> _Directions for this task_
In the DI and DO wiring guide below, write out the section that begins at the words "Connection Overview for DI" and stops after "the DI1 pin.", keeping every character as it appears.

> _Supplied passage_
________________________
Connection Overview for DI

You can make the connection for DI by following the diagram below. It is better to add a resistor in series for the DI line. Here we have tested with a 4.7kΩ resistor connected to the DI1 pin.

Usage for DI

You need to input a voltage of 12V on the DI line in order to get detected as an input

• Step 1: Make the connetions as shown above to DI1 pin and input 12V

• Step 2: Open the GPIO for DI1 as follows

sudo su 
cd /sys/class/gpio
echo 453 > export 
cd PQ.05

note

You can refer the DI/ DO Pin Assignment Table to find the GPIO number and BGA number. In the above example, for DI1 pin, GPIO number is 453 and BGA number is PQ.05

• Step 3: Execute the following to check the status

cat value

If it outputs 0, that means there is 12V input. If it outputs 1, that means there is no input voltage.

Connection Overview for DO

You can make the connection for DO by following the diagram below. It is better to add a resistor in series for the DO line. Here we have tested with a 4.7kΩ resistor

Usage for DO

Here you need to connect a load as mentioned in the above diagram. The easiest way to test this would be to connect a multimeter if you have access to one, or else connect a load that requires less than 40V maximum voltage

• Step 1: Make the connetions as shown above to DO1 pin and input 40V as max

• Step 2: Open the GPIO for D01 as follows

sudo su 
cd /sys/class/gpio
echo 399 > export 
cd PI.00
echo out > direction

note

You can refer the DI/ DO Pin Assignment Table to find the GPIO number and BGA number. In the above example, for DO1 pin, GPIO number is 399 and BGA number is PI.00

• Step 3: Execute the following to turn on the pin

echo 1 > value

If the load is turned on or the multimeter outputs the voltage that you have input, the test it is functioning properly.
________________________
> _Supplied material_
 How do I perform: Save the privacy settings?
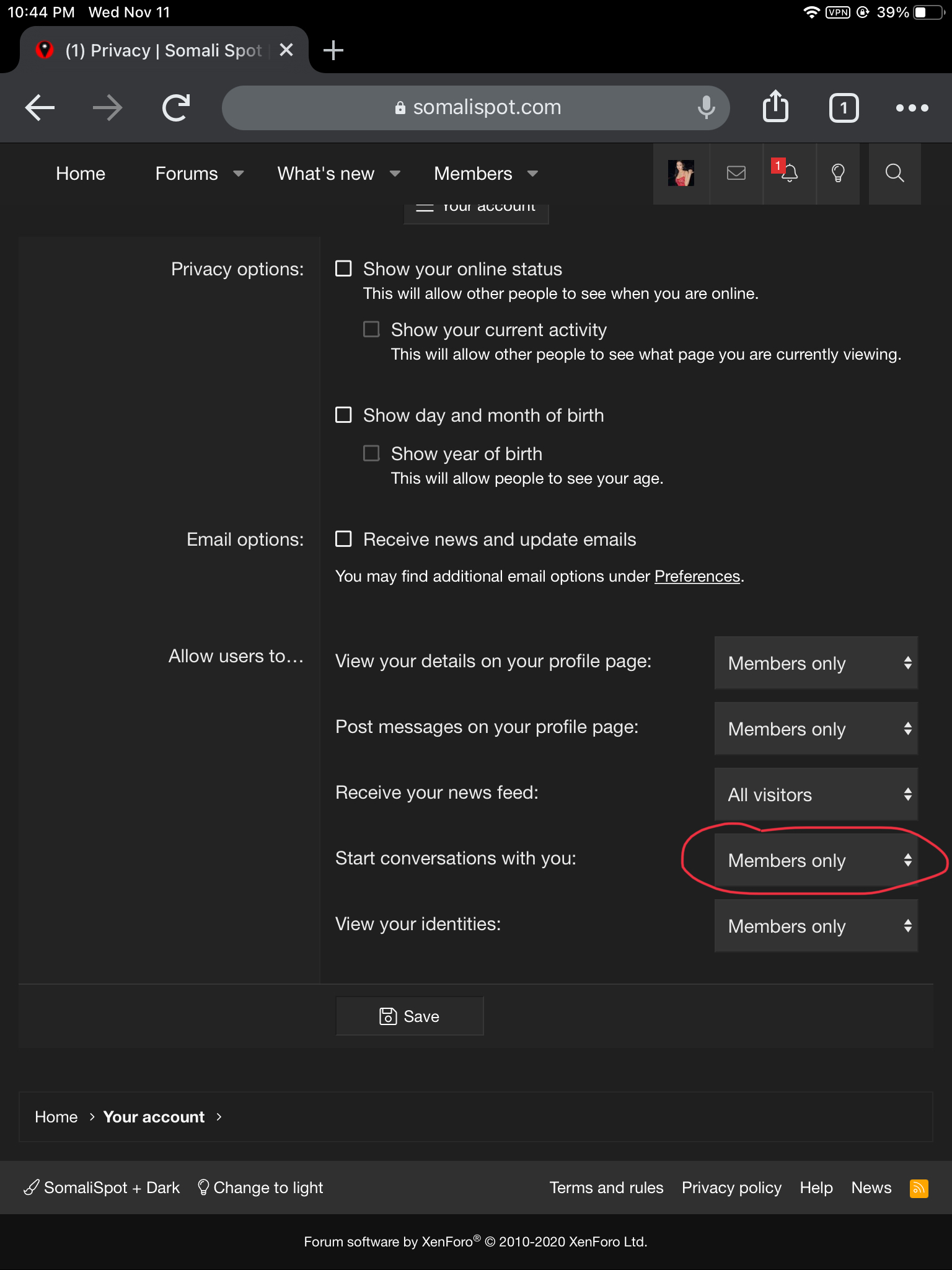(409, 1016)
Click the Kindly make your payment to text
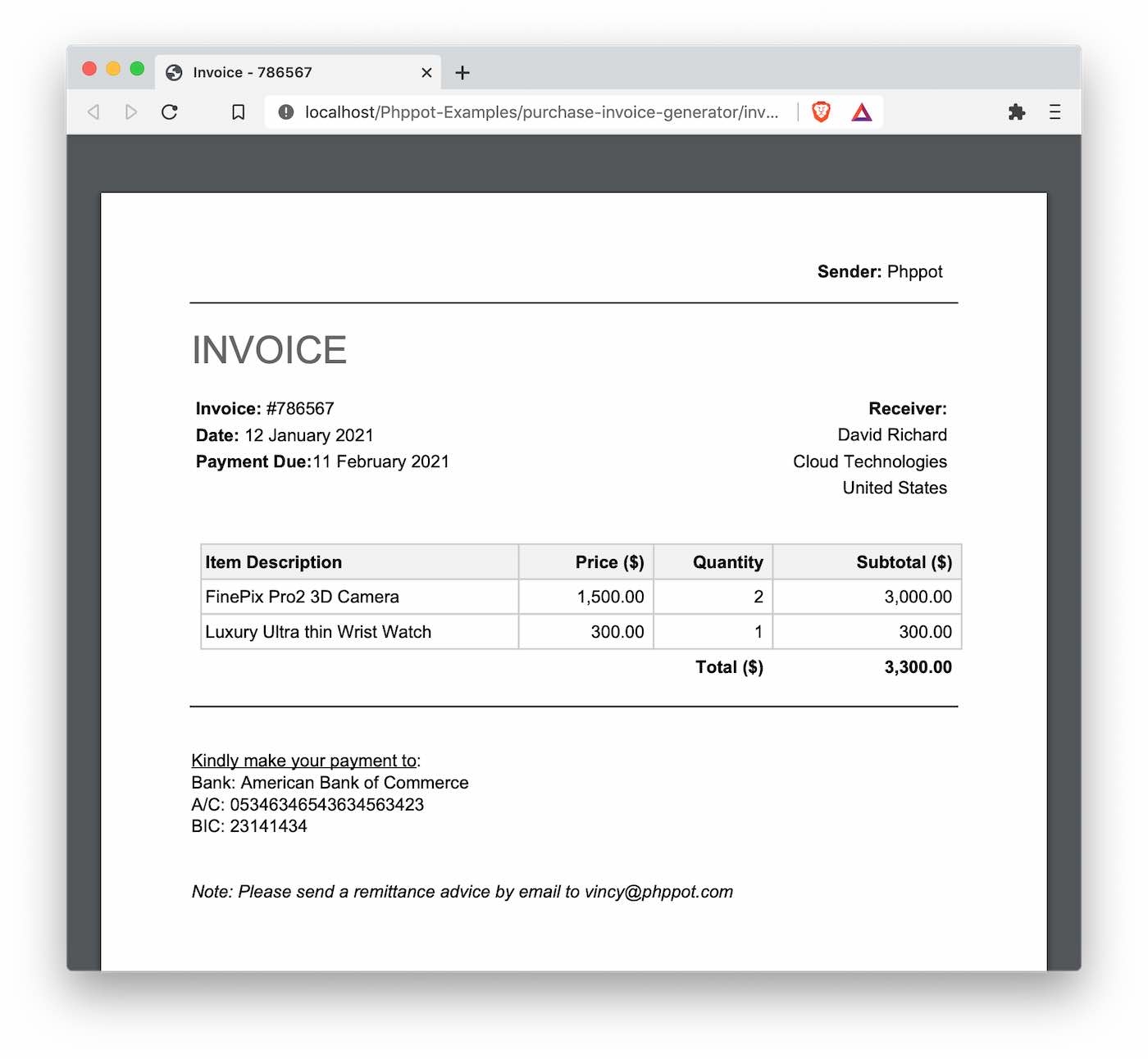Screen dimensions: 1148x1059 [304, 761]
________________________
> _Answer to this problem_
Connection Overview for DI

You can make the connection for DI by following the diagram below. It is better to add a resistor in series for the DI line. Here we have tested with a 4.7kΩ resistor connected to the DI1 pin.